In other words, the output state of a “sequential logic circuit” is a function of the following three states, the “present input”, the “past input” and/or the “past output”. Sequential Logic circuits remember these conditions and stay fixed in their current state until the next clock signal changes one of the states, giving sequential logic circuits “Memory”.
Sequential logic circuits are generally termed as two state or Bistable devices which can have their output or outputs set in one of two basic states, a logic level “1″ or a logic level “0″ and will remain “latched” (hence the name latch) indefinitely in this current state or condition until some other input trigger pulse or signal is applied which will cause the bistable to change its state once again.
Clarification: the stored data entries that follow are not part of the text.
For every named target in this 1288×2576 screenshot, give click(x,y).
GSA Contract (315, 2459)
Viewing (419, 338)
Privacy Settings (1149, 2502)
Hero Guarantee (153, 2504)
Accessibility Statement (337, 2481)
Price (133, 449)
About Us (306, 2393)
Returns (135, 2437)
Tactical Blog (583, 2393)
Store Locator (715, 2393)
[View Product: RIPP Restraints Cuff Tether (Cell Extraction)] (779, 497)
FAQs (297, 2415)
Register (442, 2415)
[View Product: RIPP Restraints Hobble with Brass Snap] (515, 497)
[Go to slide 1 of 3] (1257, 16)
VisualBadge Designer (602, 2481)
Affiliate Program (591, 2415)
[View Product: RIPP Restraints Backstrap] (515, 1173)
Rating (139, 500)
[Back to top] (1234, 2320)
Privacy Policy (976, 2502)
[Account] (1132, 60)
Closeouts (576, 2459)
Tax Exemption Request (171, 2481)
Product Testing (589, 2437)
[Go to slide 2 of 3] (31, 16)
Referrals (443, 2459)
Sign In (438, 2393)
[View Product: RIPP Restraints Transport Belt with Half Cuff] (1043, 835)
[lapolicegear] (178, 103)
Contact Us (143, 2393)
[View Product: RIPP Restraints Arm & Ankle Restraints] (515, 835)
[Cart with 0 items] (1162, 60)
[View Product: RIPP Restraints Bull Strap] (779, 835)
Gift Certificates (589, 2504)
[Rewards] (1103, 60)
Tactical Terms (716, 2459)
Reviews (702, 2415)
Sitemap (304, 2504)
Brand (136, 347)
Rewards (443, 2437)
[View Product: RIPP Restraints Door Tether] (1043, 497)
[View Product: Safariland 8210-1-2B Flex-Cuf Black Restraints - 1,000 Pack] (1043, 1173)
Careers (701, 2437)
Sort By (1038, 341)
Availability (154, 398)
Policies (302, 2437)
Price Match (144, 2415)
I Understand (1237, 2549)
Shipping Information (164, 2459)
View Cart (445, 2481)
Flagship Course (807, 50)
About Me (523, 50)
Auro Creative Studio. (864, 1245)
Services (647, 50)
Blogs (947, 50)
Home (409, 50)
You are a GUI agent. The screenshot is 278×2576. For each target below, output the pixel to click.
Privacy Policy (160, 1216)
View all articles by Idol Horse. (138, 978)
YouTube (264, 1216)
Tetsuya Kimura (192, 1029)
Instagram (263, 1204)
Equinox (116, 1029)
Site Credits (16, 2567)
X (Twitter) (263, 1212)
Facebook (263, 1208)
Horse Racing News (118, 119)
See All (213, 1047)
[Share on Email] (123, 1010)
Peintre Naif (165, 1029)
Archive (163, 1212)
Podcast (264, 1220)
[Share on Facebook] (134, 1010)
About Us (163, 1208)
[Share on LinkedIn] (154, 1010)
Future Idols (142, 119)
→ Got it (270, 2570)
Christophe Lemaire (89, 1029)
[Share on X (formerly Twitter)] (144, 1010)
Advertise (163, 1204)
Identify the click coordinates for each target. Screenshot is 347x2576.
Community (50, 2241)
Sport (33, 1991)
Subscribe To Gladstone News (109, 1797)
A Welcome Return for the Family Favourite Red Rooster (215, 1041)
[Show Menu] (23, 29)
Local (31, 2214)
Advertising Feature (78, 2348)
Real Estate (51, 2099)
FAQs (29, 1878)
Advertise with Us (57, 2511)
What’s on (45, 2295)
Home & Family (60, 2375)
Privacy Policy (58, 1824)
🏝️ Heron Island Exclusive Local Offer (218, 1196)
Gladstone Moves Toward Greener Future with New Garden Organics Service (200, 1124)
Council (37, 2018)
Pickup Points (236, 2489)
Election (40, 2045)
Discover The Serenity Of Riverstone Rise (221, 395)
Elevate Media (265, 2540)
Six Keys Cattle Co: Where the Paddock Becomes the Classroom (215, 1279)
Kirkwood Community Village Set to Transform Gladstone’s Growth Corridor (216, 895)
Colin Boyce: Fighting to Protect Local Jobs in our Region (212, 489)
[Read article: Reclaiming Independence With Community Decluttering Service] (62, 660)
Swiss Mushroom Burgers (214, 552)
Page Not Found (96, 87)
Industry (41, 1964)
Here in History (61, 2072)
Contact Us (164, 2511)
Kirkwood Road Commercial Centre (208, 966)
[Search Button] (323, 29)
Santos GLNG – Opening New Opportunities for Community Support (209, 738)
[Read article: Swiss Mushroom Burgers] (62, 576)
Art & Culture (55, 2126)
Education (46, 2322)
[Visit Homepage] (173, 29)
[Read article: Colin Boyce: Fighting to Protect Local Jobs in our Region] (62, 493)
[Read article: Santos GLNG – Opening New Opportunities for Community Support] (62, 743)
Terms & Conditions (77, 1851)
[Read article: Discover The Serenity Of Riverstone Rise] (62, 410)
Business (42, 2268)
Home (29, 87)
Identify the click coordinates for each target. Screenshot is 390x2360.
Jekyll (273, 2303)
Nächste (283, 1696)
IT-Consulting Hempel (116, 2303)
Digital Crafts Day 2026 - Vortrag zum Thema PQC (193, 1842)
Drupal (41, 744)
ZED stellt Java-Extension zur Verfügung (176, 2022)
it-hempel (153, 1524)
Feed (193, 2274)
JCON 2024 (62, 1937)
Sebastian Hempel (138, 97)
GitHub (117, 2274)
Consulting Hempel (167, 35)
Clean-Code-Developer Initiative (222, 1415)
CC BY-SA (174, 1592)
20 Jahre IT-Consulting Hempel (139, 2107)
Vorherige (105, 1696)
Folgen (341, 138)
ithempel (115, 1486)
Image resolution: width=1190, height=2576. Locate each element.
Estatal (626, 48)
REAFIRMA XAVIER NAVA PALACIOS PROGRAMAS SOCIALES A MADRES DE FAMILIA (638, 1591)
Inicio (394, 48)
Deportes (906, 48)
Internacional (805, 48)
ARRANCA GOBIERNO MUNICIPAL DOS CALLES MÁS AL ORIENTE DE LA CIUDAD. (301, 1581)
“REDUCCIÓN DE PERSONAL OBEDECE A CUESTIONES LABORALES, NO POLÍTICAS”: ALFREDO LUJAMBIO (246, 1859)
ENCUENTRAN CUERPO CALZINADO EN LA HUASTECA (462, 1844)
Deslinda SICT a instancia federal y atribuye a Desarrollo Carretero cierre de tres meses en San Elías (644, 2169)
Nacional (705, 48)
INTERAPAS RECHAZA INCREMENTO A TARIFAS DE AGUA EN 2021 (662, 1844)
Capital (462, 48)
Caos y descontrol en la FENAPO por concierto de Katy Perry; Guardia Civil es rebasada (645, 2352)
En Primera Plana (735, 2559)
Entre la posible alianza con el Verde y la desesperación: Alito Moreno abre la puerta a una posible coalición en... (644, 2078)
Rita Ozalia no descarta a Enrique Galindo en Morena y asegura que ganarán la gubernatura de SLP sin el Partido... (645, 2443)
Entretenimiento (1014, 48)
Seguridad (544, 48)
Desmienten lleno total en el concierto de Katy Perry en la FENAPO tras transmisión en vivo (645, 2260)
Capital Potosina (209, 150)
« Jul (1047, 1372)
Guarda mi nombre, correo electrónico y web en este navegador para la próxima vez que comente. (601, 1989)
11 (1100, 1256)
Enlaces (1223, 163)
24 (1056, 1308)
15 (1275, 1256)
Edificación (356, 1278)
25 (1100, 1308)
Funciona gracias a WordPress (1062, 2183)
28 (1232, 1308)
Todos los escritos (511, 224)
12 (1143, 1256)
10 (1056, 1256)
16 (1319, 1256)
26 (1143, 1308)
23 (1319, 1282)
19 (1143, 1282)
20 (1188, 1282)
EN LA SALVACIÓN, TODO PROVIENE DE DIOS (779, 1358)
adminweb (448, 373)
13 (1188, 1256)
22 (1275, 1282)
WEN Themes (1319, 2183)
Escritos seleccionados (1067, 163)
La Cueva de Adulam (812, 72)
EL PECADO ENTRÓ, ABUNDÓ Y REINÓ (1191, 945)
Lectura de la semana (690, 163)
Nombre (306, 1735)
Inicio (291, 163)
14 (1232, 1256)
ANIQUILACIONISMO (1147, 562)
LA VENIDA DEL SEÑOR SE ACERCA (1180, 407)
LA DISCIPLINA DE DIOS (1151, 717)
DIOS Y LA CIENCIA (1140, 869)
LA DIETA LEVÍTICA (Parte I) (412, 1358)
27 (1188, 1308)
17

Sequential Logic Representation
The word “Sequential” means that things happen in a “sequence”, one after another and in Sequential Logic circuits, the actual clock signal determines when things will happen next. Simple sequential logic circuits can be constructed from standard Bistable circuits such as: Flip-flops, Latches and Counters and which themselves can be made by simply connecting together universal NAND Gates and/or NOR Gates in a particular combinational way to produce the required sequential circuit.
Classification of Sequential Logic
As standard logic gates are the building blocks of combinational circuits, bistable latches and flip-flops are the basic building blocks of Sequential Logic Circuits. Sequential logic circuits can be constructed to produce either simple edge-triggered flip-flops or more complex sequential circuits such as storage registers, shift registers, memory devices or counters. Either way sequential logic circuits can be divided into the following three main categories:
- 1. Event Driven – asynchronous circuits that change state immediately when enabled.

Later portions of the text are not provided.